The pH sensitivity of −NH exchange in LnDOTA-tetraamide complexes varies with amide substituent

Abstract

The amide proton exchange rates in various lanthanide(III) DOTA-tetraamide complexes were investigated by CEST as a function of variable chemical structures and charges on the amide substituents. Comparisons were made between YbDOTA-(gly)₄⁻ (Yb-1), YbDOTA-(NHCH₂PO₃)₄⁵⁻ (Yb-2), and YbDOTA-(NHCH₂PO₃Et₂)₄³⁺ (Yb-3). The general shapes of the CEST versus pH profiles were similar for the three complexes but they showed maximum CEST intensities at different pH values, pH 8.3, 8.8 and 6.9 for Yb-1, Yb-2 and Yb-3, respectively. This indicates that a more negatively charged substituent on the amide helps stabilize the partial positive charge on the amide nitrogen and consequently more base is required to catalyze proton exchange. The chemical shifts of the −NH protons in Yb-1 and Yb-2 were similar (−17 ppm) while the −NH proton in Yb-3 was at −13 ppm. This shows that crystal field produced by the amide oxygen donor atoms in Yb-3 is substantially weaker than that in the other two complexes. In an effort to expand the useful range of pH values that might be measured using these complexes as CEST agents, the shapes of the CEST versus pH curves were also determined for two thulium(III) complexes with much larger hyperfine shifted −NH proton resonances. The ratio of CEST from −NH exchange in Tm-1 compared to CEST from −NH exchange in Tm-3 was found to be linear over an extended pH range, from 6.3 to 7.4. This demonstrates a potential advantage of using mixtures of lanthanide(III) DOTA-tetraamides for mapping tissue pH by use of ratiometric CEST imaging.

Introduction

Chemical exchange saturation transfer (CEST), first demonstrated by Wolff and Balaban in 1989, is an image contrast mechanism based on chemical exchange of saturated spins (1,2). CEST contrast is achieved by applying a frequency-selective presaturation pulse at the resonant frequency of a labile solute proton which is then chemically transferred into another pool of spins. In most cases, the second pool corresponds to bulk water protons so turning on CEST contrast produces a decrease in the bulk water signal intensity and a consequently darkening of an MR image. Numerous endogenous and exogenous diamagnetic CEST agents (DIACEST) have been reported but here the chemical shift differences between the two exchanging pools makes selective excitation somewhat problematical (3). One solution to this limitation is to use an exogenous paramagnetic lanthanide complexes containing hyperfine-shifted exchange sites (PARACEST) (4–6) so that selective irradiation can be performed without significant off-resonance saturation of bulk water protons.
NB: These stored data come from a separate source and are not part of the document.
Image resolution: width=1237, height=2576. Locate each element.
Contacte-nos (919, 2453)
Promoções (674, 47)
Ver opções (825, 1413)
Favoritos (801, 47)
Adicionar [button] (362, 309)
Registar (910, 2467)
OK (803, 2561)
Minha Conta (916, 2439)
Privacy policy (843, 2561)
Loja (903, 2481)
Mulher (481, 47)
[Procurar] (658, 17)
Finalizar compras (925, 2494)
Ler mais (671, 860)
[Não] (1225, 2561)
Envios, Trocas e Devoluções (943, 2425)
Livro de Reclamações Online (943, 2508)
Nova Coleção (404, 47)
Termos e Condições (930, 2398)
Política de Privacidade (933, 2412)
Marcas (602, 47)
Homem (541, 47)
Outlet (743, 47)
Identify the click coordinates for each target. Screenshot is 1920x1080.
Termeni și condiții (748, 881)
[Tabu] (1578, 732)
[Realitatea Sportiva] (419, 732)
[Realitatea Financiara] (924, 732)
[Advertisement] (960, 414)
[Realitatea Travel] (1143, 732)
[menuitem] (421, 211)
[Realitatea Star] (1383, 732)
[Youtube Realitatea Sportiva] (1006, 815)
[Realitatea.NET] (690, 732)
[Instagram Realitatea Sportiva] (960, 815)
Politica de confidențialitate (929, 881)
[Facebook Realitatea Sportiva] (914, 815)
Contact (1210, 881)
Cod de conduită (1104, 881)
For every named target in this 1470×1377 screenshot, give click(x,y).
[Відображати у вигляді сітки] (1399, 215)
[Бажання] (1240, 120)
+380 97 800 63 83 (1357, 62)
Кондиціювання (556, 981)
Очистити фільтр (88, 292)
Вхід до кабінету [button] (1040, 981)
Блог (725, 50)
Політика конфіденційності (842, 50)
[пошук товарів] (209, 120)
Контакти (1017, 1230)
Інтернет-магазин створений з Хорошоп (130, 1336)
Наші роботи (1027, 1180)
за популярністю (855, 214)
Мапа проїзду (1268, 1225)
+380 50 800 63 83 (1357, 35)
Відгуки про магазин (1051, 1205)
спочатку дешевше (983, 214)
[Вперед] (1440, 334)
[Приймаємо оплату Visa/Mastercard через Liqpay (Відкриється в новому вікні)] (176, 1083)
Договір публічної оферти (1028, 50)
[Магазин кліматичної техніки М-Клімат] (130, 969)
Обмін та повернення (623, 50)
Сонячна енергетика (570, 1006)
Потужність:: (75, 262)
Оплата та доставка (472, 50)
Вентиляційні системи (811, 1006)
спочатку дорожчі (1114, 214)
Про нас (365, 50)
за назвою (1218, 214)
One of the most important determinants of CEST is the proton or water molecule exchange rate (k_ex). The residence lifetime (τ_M = 1/k_ex) is defined as the time a labile proton or molecule remains at one site before it exchanges into the other. τ_M cannot be too short because it becomes difficult to fully saturate a spin pool before exchange occurs nor should it be so long that magnetization returns back to equilibrium via spin-lattice relaxation (T₁) before exchange occurs. These scenarios limit the observable CEST effect. A second factor is that τ_M must be in the slow-to-intermediate exchange regime as defined as:

$${\tau }_{\mathrm{M}}\ast \Delta \omega >1$$ (1)

where Δω is the frequency difference between the exchanging protons or water molecules. It has also been shown from basic Bloch theory that the optimal residence lifetime also depends on the power of the pulse (B₁) used to excite the exchanging protons or water molecules (7,8),

$${\tau }_{\mathrm{M}}=1∕\left(2\pi {\mathrm{B}}_1\right)$$ (2)

This indicates that at low B₁ (may be limited to 50–100 Hz for clinical applications), the optimal exchange lifetime for CEST can be estimated to be about 1–3 msec. To date, the bound water lifetimes in typical europium complex is in the 100–400 μs range so further work must be done to slow the rate of water exchange to make them practical.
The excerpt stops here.